Planning manager Becky Pepper told the board the proposal covered an 11.6‑acre parcel and would include six single‑story storage buildings totaling about 609 units, a 35‑by‑30‑foot office, 14 parking spaces, on‑site septic and keypad‑controlled gates. Staff found the use permitted in the property’s LI zoning but said two review criteria were not met: a drainage study was not submitted and the applicant’s proposed access from an unpaved East 902 Road raised safety and circulation concerns. Pepper said the traffic study estimated the project would add roughly 109 daily vehicle trips and county engineers determined the existing gravel road would not safely accommodate that volume.

The applicant’s representative, David Hamby of BG Consultants, told commissioners the project has a long history and that he could provide a drainage study but did not want the owner to pay for that engineering before the road‑improvement question was resolved. “I didn’t want to have my owner spend thousands of dollars on a drainage study when the road issue was unresolved,” Hamby said. He also described earlier approvals and a prior conditional‑use permit that was later rescinded.

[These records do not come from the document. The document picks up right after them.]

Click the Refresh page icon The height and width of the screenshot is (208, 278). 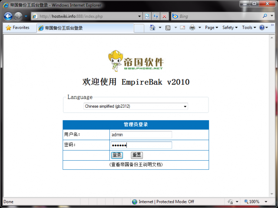click(156, 16)
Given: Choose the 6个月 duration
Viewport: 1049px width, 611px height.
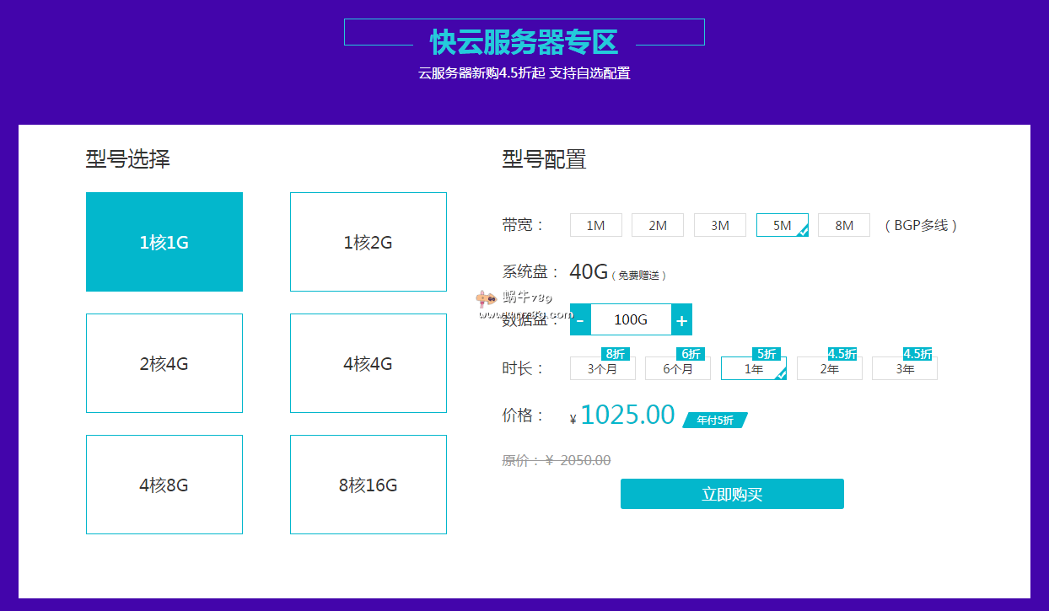Looking at the screenshot, I should [678, 368].
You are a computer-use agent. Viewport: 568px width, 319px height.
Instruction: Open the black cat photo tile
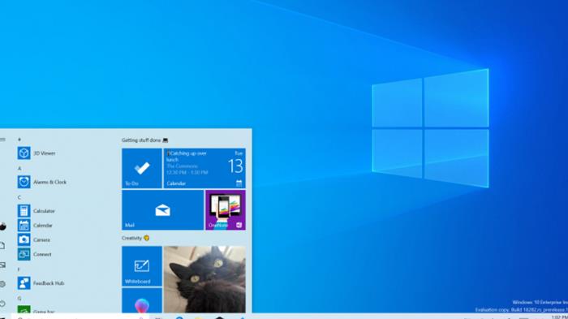pos(204,279)

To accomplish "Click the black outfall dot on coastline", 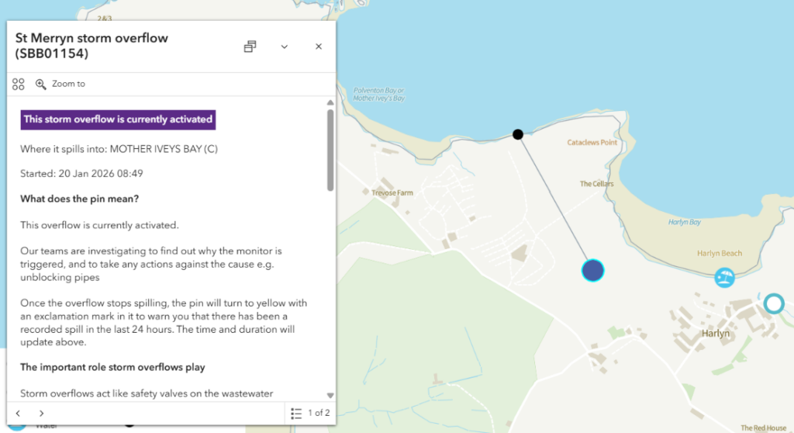I will tap(518, 134).
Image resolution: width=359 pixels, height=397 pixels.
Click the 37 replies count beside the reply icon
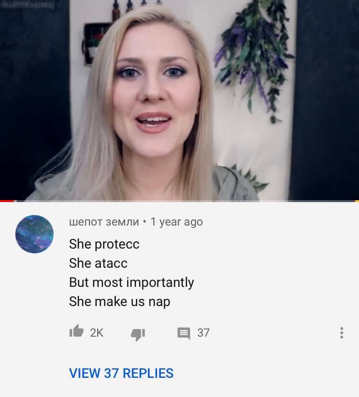[x=203, y=333]
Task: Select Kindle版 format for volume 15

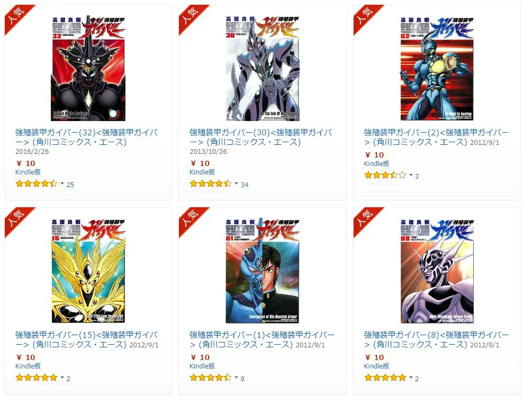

County staff and commissioners emphasized the traffic analysis as the primary reason for recommending denial and said a site plan should not be approved contingent on a missing drainage study. One staff member also noted the applicant proposed providing a drainage study as a condition of approval, but staff said the regulations and engineering review require the drainage information to be part of the site‑plan package.

Commission debate touched on longer‑term options — possible city annexation, benefit districts and future rezoning — but members said those future possibilities did not resolve the application before them. The board adopted a motion to deny the site plan based on the findings in the staff report.

The denial means the applicant must address the circulation and drainage concerns and could return with a revised submittal or pursue alternative zoning or permitting options; commissioners noted the site could be used for lower‑impact permitted uses consistent with current zoning.

Action: Motion to deny site plan SP250012 (mini/self‑storage) carried 5-0.